Proceedings of Fourth European Workshop on Algorithmic Fairness, PMLR 294:481-486, 2025.
Abstract
In this work we investigate the socio-demographic factors influencing the production of influential Artificial Intelligence (AI) and Machine Learning (ML) research. This work builds upon prior work, which identified a predominance of power-centralizing values and an underrepresentation of user rights and ethical principles in AI & ML publications, this study analyzes whether the socio-demographic composition of authors influences the prevalence of these values. An initial dataset (seed publications) was analyzed with the most cited publications presented at top-tier conferences NeurIPS and ICML in four selected years: 2008, 2009, 2018, and 2019. Then, an enriched dataset with all publications in the same conferences and years is constructed from open-access research platforms such as Semantic Scholar and Open Alex. Publications are identified as closely related to one of two groups derived from initial annotations in the seed publications: (i) moral group and (ii) non-moral group.
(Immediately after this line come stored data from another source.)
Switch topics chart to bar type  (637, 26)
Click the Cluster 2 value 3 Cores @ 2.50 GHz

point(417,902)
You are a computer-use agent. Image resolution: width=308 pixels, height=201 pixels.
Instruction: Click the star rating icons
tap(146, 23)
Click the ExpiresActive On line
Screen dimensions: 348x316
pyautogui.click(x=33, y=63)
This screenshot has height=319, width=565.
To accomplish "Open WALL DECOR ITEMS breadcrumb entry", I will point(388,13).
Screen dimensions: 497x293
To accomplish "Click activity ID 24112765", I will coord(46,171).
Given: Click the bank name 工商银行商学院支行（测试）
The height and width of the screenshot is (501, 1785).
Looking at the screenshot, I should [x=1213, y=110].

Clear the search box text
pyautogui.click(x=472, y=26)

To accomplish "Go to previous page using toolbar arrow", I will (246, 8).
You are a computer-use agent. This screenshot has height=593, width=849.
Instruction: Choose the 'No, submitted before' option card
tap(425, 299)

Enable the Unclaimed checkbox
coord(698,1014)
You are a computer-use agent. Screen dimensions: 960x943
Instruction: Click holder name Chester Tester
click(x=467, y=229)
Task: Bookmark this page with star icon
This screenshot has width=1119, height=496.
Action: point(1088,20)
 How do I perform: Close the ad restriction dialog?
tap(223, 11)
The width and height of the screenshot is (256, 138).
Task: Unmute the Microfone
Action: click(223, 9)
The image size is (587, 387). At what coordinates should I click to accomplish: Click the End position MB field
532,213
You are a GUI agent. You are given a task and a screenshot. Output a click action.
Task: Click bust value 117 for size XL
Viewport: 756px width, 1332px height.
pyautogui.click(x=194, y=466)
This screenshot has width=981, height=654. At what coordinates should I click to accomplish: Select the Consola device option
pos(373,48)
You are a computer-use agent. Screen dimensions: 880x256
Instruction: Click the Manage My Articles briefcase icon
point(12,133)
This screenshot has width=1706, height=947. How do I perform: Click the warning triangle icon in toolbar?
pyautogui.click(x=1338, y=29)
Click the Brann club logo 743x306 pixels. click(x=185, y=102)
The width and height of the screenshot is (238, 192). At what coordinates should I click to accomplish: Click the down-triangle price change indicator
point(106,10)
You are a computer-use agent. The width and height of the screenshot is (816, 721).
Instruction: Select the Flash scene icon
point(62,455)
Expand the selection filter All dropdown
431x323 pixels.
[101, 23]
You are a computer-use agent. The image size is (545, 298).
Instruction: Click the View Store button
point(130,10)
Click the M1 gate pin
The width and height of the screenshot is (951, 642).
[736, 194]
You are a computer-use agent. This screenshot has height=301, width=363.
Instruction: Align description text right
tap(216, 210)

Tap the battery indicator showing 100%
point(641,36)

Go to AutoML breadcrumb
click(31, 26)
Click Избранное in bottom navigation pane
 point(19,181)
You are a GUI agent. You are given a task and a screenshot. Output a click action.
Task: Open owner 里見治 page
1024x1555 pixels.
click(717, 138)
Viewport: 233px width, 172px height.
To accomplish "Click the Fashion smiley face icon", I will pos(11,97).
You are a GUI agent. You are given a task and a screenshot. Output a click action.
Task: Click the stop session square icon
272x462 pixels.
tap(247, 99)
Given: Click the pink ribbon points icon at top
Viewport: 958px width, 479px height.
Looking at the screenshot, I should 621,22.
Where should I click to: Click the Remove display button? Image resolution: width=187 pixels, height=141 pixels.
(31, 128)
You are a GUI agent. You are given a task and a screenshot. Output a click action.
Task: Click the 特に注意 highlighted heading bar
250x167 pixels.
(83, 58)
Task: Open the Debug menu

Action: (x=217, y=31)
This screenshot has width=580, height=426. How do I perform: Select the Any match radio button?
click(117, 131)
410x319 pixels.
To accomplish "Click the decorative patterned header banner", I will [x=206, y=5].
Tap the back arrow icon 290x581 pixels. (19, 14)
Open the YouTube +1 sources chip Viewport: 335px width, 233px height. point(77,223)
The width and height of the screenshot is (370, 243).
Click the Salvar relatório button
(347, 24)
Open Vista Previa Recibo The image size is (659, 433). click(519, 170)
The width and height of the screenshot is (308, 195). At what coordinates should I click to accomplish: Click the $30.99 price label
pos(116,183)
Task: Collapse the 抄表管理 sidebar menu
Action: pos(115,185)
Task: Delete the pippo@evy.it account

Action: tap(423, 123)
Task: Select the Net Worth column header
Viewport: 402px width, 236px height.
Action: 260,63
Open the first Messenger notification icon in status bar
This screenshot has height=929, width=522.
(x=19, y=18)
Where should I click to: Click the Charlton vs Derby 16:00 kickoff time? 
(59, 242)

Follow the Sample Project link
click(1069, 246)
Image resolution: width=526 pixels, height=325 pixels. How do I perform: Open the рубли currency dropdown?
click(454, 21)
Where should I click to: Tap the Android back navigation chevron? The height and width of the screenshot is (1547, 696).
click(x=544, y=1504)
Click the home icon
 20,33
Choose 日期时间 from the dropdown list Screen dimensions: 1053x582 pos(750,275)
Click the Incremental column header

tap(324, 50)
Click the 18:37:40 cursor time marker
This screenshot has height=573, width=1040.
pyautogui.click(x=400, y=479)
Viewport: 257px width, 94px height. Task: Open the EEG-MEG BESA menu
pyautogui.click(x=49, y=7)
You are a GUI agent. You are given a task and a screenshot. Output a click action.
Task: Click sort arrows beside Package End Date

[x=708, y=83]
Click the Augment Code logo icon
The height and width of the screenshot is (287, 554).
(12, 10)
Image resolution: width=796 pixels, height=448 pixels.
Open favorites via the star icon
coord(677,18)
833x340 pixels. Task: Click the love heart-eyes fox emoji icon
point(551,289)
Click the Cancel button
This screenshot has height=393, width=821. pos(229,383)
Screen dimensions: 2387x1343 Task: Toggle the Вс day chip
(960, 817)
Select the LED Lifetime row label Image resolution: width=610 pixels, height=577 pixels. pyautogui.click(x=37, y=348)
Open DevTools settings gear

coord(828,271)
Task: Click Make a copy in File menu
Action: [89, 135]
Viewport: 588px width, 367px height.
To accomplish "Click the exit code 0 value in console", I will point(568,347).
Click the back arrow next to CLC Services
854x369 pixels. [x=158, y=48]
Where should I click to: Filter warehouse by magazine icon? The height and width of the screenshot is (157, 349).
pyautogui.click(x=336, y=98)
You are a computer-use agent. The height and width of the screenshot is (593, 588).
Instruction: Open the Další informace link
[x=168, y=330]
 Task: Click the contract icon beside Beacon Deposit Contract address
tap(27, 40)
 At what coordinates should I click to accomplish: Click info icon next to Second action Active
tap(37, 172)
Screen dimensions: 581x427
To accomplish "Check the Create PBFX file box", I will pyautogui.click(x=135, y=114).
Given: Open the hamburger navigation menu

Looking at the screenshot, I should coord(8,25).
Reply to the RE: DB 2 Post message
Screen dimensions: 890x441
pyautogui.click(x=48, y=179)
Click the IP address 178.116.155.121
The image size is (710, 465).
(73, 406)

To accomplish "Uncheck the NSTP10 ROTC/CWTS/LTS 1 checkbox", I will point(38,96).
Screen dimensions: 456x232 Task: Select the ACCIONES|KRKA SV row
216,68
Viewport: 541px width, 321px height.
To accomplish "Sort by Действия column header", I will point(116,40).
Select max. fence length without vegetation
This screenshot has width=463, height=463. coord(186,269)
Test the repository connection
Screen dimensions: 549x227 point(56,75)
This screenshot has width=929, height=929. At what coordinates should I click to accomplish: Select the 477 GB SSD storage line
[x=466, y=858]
This is achieved by computing jaccard similarity reference overlap between paper publications and constructing a similarity-based network, followed by backbone extraction and ego network extraction. Diversity scores for research collaborations are calculated enabling a statistical analysis with the two groups of publications. Results from human validation reveal that despite the developed method successfully constructs a similarity-based measure, it does not reliably infer shared moral values. Publications closely tied to a publication categorized as moral do not necessarily share the same values, despite having a high overlap based on shared references. Additional results show that the diversity characteristics of research collaborations in both groups do not have a statistically significant relationship with the moral classification. While there is some diversity, the general observations, however, show a significant underrepresentation of women and a concentration of researchers from a few nationalities, elite institutions, and technology companies, predominantly from the global north.